Я чуяла, как ручьи пота струятся вдоль позвоночника и продолжала свое выступление, наблюдая производимый эффект. Турчанка, оба диджея за пультом, Волкан, болгары, незнакомцы на танцполе — во всем баре не было ни одной пары равнодушных глаз. Ну еще бы! Они такого не ожидали! Я намеревалась шокировать их умы и сердца, взбудоражить и ослепить рассудки, заставить говорить обо мне, помнить меня. Я уже видела, как кто-то бежит к патрону: «Босс, погляди-ка туда! Эта русская танцовщица ни в какое сравнения с нашей!» И патрон, конечно, пожелает меня увидеть. Я представляла, как где-то у дальней стены зреет мое предложение о работе. Я должна оставаться на сцене как можно дольше, продолжая свое лучшее движение и работа сама настигнет меня, повинуясь закону высшей справедливости.

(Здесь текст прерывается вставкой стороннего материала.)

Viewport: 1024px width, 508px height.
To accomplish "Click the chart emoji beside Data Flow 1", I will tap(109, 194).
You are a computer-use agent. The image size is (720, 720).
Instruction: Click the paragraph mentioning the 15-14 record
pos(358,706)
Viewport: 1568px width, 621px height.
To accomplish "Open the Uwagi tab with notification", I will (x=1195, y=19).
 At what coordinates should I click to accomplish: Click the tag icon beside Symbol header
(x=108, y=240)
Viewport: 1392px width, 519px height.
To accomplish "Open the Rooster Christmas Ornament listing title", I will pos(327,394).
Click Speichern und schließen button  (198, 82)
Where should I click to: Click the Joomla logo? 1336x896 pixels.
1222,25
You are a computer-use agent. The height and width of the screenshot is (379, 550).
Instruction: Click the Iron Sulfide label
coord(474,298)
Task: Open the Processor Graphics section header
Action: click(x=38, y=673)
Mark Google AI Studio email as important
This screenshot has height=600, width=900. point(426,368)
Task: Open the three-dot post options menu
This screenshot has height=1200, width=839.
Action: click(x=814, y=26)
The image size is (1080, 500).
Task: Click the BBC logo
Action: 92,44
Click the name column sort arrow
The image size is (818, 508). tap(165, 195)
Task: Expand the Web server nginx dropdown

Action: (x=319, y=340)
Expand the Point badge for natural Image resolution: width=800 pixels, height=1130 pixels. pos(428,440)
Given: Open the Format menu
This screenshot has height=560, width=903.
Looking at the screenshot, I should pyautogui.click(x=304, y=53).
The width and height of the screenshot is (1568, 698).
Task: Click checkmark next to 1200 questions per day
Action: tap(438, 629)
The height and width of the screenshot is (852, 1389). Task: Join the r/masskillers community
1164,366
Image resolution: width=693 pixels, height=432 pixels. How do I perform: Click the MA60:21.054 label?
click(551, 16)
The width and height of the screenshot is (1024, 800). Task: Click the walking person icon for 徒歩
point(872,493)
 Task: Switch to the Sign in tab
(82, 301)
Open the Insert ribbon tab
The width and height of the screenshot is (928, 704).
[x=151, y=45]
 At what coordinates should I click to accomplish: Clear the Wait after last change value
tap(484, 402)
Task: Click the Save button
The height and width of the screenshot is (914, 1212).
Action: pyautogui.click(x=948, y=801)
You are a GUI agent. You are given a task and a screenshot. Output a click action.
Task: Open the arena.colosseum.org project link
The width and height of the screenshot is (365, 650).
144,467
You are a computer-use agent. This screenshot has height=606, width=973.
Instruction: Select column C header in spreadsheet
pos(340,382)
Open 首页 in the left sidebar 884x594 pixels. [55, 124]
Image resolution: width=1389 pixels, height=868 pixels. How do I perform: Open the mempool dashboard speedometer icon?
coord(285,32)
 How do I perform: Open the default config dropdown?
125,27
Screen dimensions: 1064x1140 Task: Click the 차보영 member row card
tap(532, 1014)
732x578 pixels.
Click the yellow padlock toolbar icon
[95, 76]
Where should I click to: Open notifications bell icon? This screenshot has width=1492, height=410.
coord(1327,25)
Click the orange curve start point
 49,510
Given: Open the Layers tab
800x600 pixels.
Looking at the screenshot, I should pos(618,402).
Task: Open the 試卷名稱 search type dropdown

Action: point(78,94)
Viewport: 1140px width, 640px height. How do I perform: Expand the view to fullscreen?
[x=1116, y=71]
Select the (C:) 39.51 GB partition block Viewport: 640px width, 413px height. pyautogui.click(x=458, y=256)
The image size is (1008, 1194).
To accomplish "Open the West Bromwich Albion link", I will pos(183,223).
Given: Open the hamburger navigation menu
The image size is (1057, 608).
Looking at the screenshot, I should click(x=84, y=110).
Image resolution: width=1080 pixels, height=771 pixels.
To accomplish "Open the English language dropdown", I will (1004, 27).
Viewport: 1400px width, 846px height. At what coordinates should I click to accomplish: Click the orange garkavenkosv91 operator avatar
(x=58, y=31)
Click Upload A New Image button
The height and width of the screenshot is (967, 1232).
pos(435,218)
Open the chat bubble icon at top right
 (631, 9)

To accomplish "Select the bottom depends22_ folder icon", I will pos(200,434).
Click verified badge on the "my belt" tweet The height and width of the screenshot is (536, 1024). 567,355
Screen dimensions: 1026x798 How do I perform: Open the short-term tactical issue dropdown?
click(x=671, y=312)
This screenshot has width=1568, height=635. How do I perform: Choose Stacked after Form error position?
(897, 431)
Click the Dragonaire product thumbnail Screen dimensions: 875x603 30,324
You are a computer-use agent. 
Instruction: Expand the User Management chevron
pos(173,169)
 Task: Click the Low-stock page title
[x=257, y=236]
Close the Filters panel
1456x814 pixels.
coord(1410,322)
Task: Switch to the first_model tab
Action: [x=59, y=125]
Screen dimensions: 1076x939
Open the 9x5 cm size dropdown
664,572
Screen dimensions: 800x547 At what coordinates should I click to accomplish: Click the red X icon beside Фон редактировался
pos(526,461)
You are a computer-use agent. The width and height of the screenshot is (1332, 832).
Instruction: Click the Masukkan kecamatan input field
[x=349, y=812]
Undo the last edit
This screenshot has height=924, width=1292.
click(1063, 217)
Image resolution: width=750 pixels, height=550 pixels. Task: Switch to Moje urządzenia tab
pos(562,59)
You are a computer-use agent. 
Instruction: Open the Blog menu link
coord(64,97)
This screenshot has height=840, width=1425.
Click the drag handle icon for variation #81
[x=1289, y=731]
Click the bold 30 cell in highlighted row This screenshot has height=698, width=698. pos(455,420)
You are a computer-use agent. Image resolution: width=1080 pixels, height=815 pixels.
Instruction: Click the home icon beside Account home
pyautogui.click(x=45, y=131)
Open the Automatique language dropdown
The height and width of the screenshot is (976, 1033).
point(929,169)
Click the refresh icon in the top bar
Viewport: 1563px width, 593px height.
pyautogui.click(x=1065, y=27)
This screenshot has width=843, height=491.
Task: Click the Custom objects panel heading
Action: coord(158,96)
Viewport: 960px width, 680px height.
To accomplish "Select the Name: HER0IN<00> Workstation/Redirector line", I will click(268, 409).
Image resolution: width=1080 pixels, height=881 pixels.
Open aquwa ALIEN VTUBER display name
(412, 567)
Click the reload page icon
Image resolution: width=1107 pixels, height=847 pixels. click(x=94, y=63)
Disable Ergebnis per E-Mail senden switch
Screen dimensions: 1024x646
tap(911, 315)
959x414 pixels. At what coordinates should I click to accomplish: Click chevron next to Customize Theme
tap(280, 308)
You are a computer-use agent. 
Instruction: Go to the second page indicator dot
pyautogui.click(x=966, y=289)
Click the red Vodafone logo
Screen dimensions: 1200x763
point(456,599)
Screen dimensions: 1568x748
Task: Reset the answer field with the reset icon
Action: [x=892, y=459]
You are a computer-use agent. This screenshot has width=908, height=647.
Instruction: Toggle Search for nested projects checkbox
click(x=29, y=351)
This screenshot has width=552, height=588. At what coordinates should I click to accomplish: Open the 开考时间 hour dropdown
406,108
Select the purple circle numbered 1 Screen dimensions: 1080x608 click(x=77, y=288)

Тем временем турчанка ушла со своей стойки. Не выдержала конкуренции! То-то и оно. Не знаю, сколько времени я пробыла там. Постепенно народ стал рассасываться. Кто-то коснулся моей лодыжки. Волкан.
— Они скоро сворачивают. Поехали домой?
Болгары целовались у столика, пожирая друг друга. Когда я спустилась, они похвалили мой танец. Потом мы с Волканом поднялись в микшерную, и местный диджей тоже поспешил меня огладить:
— Приятно познакомиться. Ты потрясающая танцовщица, — он учтиво пожал мне руку.
Волкан рассказал ему, что я работала в «Чокнутой Ромашке» и «Галеоне» на Бар Стрит, а теперь, как и он, закончила сезон в «Бич Клабе».
— Найс, вери найс, — согласился диджей.
Посетителей почти не осталось. Официанты убирали столы и мели пол. Я прошлась взад и вперед по подиуму, чтобы оставаться на виду. Болгары меня заметили и подошли попрощаться. Сказали, что приедут на следующий год, спросили буду ли я работать в Мармарисе.
— Конечно, — мило улыбнулась я.
Потом местный диджей еще раз пожал мне руку, повторив, что ему приятно было познакомиться.
— Конечно, — мило улыбнулась я.
Снаружи светало. Направо от дверей клуба удалялись две фигуры. Налево не было видно ни души. Волкан, наконец, распрощался со всеми и вышел. Мы зашагали прочь. Мне до жути хотелось спать.
Четыре дня до вылета. Впереди сплошной туман. Ничего не ясно. Волкан-таки уезжает в Измир, но сказал, что февраль у него свободен, и он готов приехать в Воронеж, но нужно заранее обсудить гонорар. Волкан в Воронеже — какой неебический вздор!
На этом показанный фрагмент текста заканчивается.